## Passage choisi
======

Dernière ligne droite avant les élections sociales du mois de mai: le recrutement se passe bien, l’équipe est confiante et se sent prête pour faire face aux grands enjeux qui marqueront les prochaines années, tant en interne qu’au niveau sectoriel.
/Epsylon
Située à Uccle, l’ASBL Epsylon a pour mission de renforcer la qualité de l’offre de soins psychiatriques existante et de développer un réseau intégré qui réponde au mieux à l’évolution de la demande sociétale. L’offre de soins s’articule autour de plusieurs pôles complémentaires dispatchés sur différents sites (centre des addictions, hospitalisation sous contraintes ou mise en observation, clinique pour adolescents, maison de soins psychiatriques...).
/Une équipe ambitieuse
L’équipe syndicale d’Epsylon - très motivée et pleine d’ambitions selon leur permanente CNE, Évelyne Magerat - agit au quotidien pour améliorer les conditions de travail de l’ensemble des collègues. Une tâche pas toujours simple vu les résistances de la part de la direction. Petits portraits des personnes rencontrées.
Gabrielle Paul est infirmière depuis 10 ans et diplômée d’une école française. Elle quitte la France après 7 ans de carrière dans la psychiatrie adulte pour rejoindre Epsylon site Aréa+ à Bruxelles (Uccle). Elle n’a pas vraiment un passé syndical, elle n’était pas syndiquée et se rappelle d’ailleurs qu’en France, les représentants syndicaux lui paraissaient absents et peu fonctionnels. Aujourd’hui, elle est membre effective de la DS. Elle souhaite avant tout observer et apprendre avant d’endosser des responsabilités au CPPT ou au CE. Une chose est sûre, elle est combative et décidée.

======

## Lignes extraites
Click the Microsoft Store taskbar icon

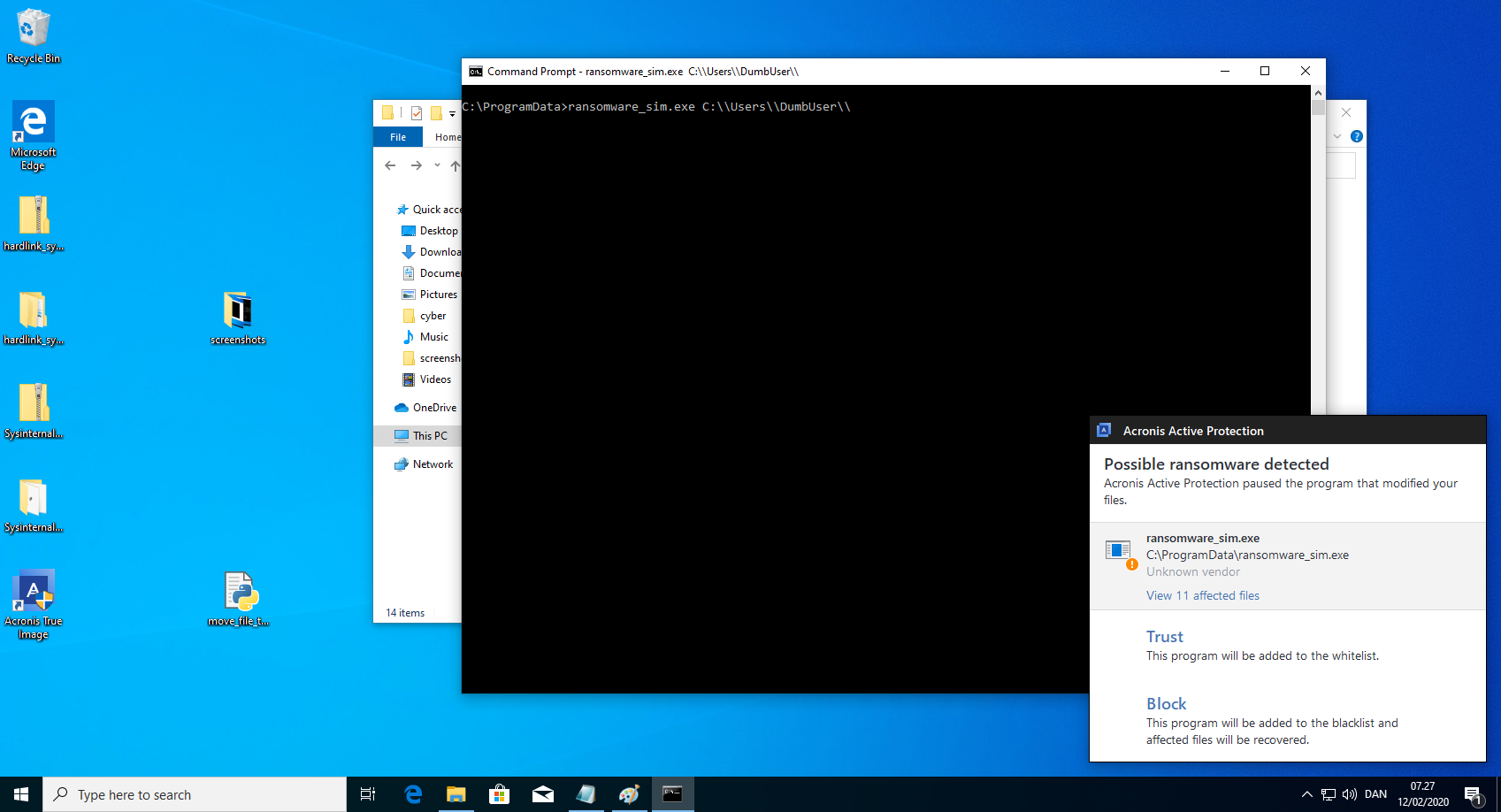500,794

======

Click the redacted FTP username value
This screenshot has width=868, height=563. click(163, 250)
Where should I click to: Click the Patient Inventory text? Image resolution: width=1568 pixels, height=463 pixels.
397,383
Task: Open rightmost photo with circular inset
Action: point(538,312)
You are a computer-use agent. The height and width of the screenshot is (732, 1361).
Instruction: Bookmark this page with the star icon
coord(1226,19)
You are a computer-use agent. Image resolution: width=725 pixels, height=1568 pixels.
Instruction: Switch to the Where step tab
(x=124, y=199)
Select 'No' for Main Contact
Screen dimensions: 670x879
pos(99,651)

======

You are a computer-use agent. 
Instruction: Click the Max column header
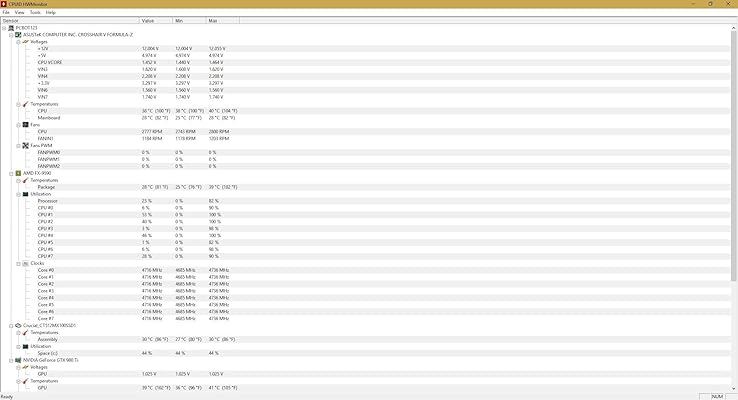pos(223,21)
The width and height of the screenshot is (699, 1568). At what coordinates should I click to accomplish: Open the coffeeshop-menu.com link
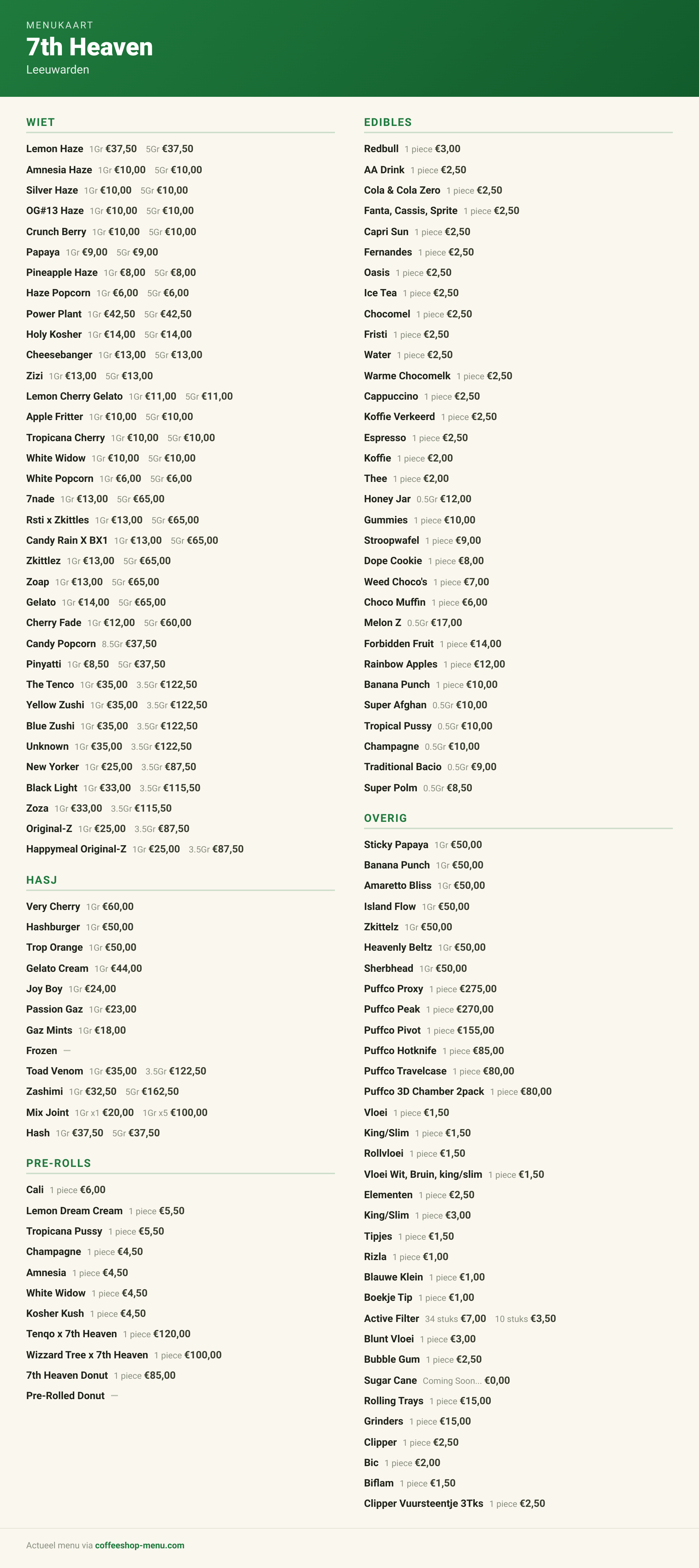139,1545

======

## Tâches à réaliser
a) Relevez, dans le passage sur Epsylon, les pôles de l'offre de soins cités entre parenthèses.
b) D'après le passage sur Epsylon, combien d'années de carrière dans la psychiatrie adulte Gabrielle Paul a-t-elle effectuées en France ?
c) Prolongez le passage sur l'équipe syndicale d'Epsylon en reprenant juste après sa dernière phrase.

## Réponses
a)
- centre des addictions
- hospitalisation sous contraintes ou mise en observation
- clinique pour adolescents
- maison de soins psychiatriques

b) Sept ans.

c)
Chakib Wagdan est kiné de formation et travaille à Epsylon depuis 2009. Il exerce plusieurs mandats (CE, CPPT, et DS). Son engagement syndical remonte à loin et s’est forgé dès son plus jeune âge au sein de son cercle familial. Pour faire face à des conditions de travail difficiles et remédier à certaines formes de violences institutionnelles, il choisit de dire ce qu’il pense et de s’investir au quotidien dans ses mandats. Il veut faire bouger les choses, insuffler des modes de fonctionnement et de communication respectueux des travailleurs.
Geoffrey Lammens est assistant en psychologie à Epsylon depuis 2012 et adjoint infirmier- chef depuis deux ans. Il exerce également différents mandats (DS, CPPT et CE). Si Geoffrey s’est engagé syndicalement, c’est pour qu’un réel dialogue social remplace des modes de direction jugés trop autoritaires. Le dialogue est d’autant moins évident que l’établissement est soumis à l’épreuve de logiques économiques marchandes et que les décideurs, majoritairement des médecins, ne vivent pas nécessairement les réalités quotidiennes auxquelles les travailleurs sont confrontés.